Silenziosa buia e sinuosa, dove tutto può succedere e niente è impossibile;per
tutti, chiunque, nessuno escluso.Per i giovani in cerca di avventure,per i bambini a guardare le stelle in collo a Babbo,per gli uomini e le donne in cerca di una nuova identità,
per chi, come noi, ha deciso di provare nella vita..Provare a volare, o almeno a
pensare di farlo.Nella notte non importa chi sei, cosa fai, di che religione politica o ceto sociale sei, importa solo “esistere”. Crederci. Tentare.
Ci si fa belli, improfumati,ci mettiamo rossetti, lucidalabbra, gelatine, scegliamo le maglie più belle, i pantaloni più strani e osiamo. Osiamo perché la notte non ci fa paura, ma ci ispira, ci intriga, ci cala un velo sulla razionalità e fa sorgere l’azzardo.

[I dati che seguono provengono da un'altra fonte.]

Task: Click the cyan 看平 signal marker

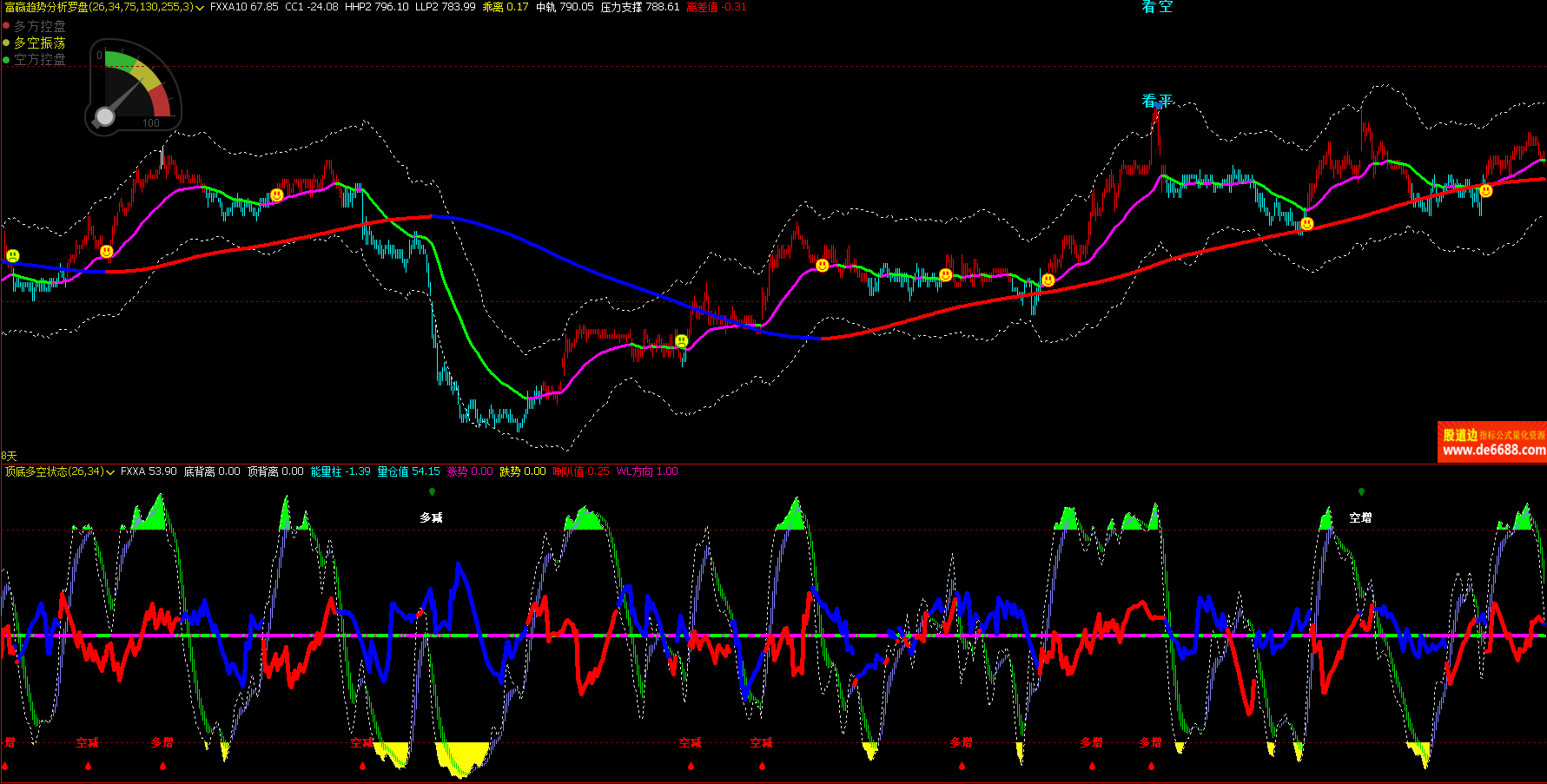Action: (x=1157, y=101)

Niente e nessuno potrà fermarti, pensi tra te e te sorseggiando bicchieri di vino da pochi soldi del supermercato vicino a casa tua.
E’ vero, la notte uno beve, usa, abusa ed eccede in cose che tutti sappiamo, ma allo stesso tempo si libra in aria rivolgendosi al vuoto cielo che fa da cornice al tuo viaggio; che duri pochi secondi o un eternità…Lui è li e tu con lui.

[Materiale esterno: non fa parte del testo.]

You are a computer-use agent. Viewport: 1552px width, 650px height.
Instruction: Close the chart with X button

Stravolti ma felici, stanchi ma contenti, provati ma brillanti di lacrime e rigati dagli abbracci più cari delle persone con cui hai condiviso tutto; dallo spazzolino alla vita. Sbronzi di una contentezza che non si riesce spesso a bloccare perché toglie il fiato e te lo restituisce solo dopo il clic del flash. Forse.

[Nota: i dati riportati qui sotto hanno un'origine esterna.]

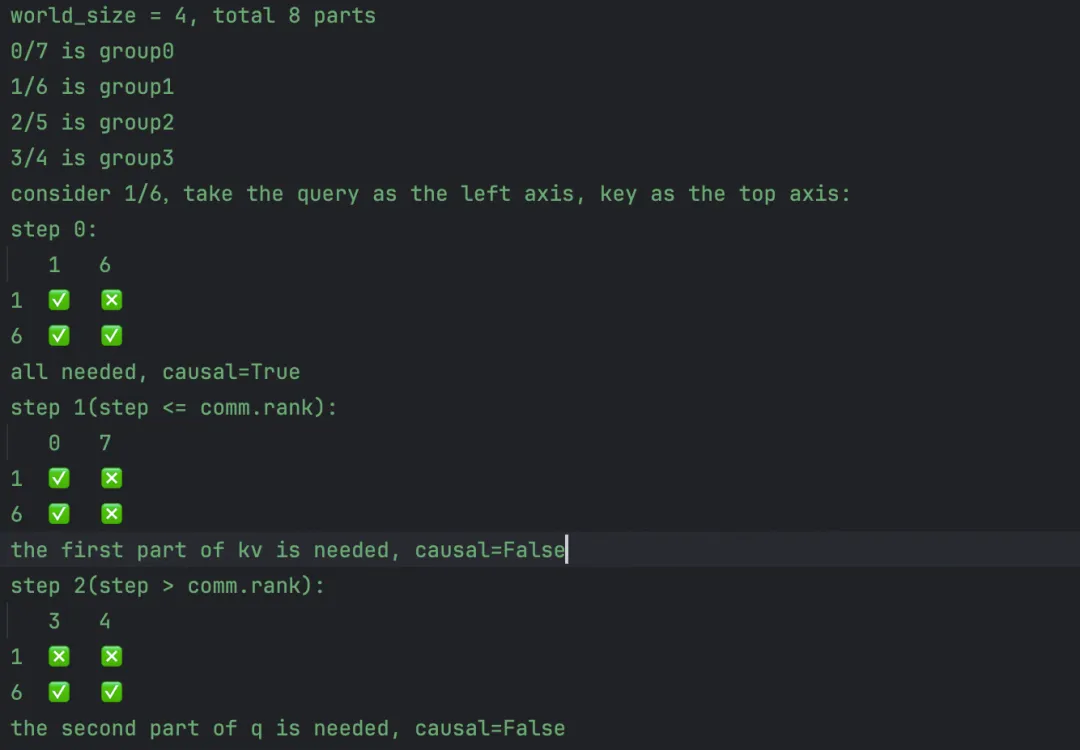Click step 1 cross mark at row 6, column 7

[x=111, y=514]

Esistenti veri e puri, proprio come la nostra cara notte, alle volte anche un po cruda con noi, ma che ti estrania dall’esistenza e ti catapulta in una montagnarussa nel quale sta a te sopravvivere e provare a godere.
Non ve lo siete mai chiesti? Ma che cosa mi sta succedendo? Sono proprio io? Perché faccio tutto questo?Ho guardato l’orologio,segna le 02:30. Sorrido e vado avanti.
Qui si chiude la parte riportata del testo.